▶ **Bloco de texto**
________

Quando pretendido pelo exeqüente o cumprimento ou abstenção de sua satisfação, o Poder Judiciário deve, necessariamente, impor multas severas. Se assim não o fizer, o executado, ainda mais quando tratar-se de personalidade pública e notória, possuidora de muitas posses, poderá não cumprir o trato e sujeitar-se à multa, o que, para ele, trata-se de quantia ínfima. Para ilustrar, se uma grande construtora, condenada a abster-se de produzir poluição sonora durante o período de 16h as 18h, for impelida a pagar, como multa, pelo descumprimento, a quantia de R$ 1.000,00 por dia, poderia simplesmente não obedecer e, inclusive, numa atitude pernóstica, desfazer do autor, deixando que ele escolha se quer receber em dinheiro, cheque etc. Por outro lado, essa construtora, se condenada à multa de R$ 100.000,00 por dia por desobediência, terá motivos maiores para se preocupar. Por mais bem estrutura econômica e financeiramente que seja, esta quantia fará falta. Agora que seu patrimônio sofreu ameaça ficará receosa em desobedecer. Pode-se dizer que essas medidas coercitivas constituirão uma conditio sine qua non à real satisfação da pretensão do autor. Tem-se, pois, a melhor forma de se compelir uma pessoa, quer física ou jurídica, ao cumprimento da obrigação.

________

▶ **O que se pede**
1 – No texto sobre multas coercitivas, qual valor diário de multa daria à construtora motivos maiores para se preocupar?
2 – Dê continuidade ao texto sobre multas coercitivas a partir da sua última frase.
As entradas que se seguem provêm de outra fonte.

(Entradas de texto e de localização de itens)
________

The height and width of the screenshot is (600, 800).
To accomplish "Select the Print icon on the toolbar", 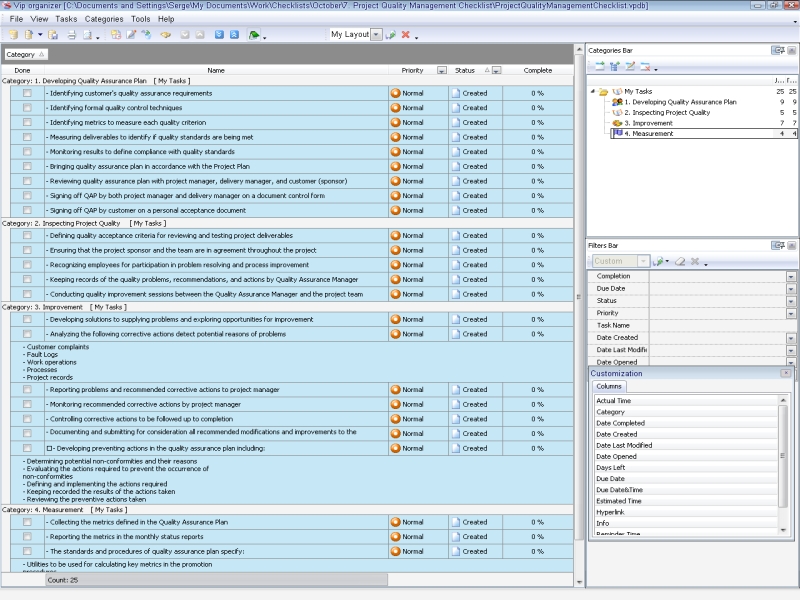I will coord(70,35).
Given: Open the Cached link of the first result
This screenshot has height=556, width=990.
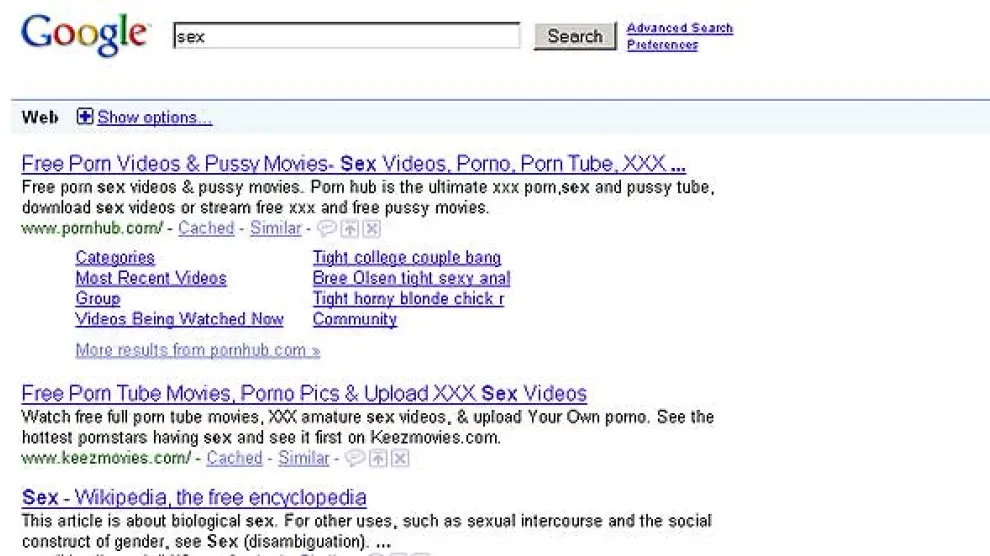Looking at the screenshot, I should point(206,228).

________

▶ **Respostas às tarefas**
1 – R$ 100.000,00 por dia.

2 –
Noutro aspecto, haverá necessidade de razoabilidade do juiz quando do cumprimento dessas duas modalidades de obrigação, fazer e não fazer, como dispõe o § 4° do art. 461. Em alguns casos a dilatação do prazo será necessária, em razão de circunstâncias reais, assim como nas obrigações de entregar coisa. Como hipótese, se aquele mesmo pintor se encontre em viagem pela Europa e, como amplamente divulgado pelos jornais, houvesse atrasos nos aeroportos, cancelamento de vôos, ou seja, um caos de enorme magnitude que o impedisse de voltar ao Brasil em tempo hábil, seria desarrazoada a imposição de cumprir a obrigação em um prazo tão curto. O mesmo não se aplicando, obviamente, em se tratando quando se configura uma atitude protelatória do executado.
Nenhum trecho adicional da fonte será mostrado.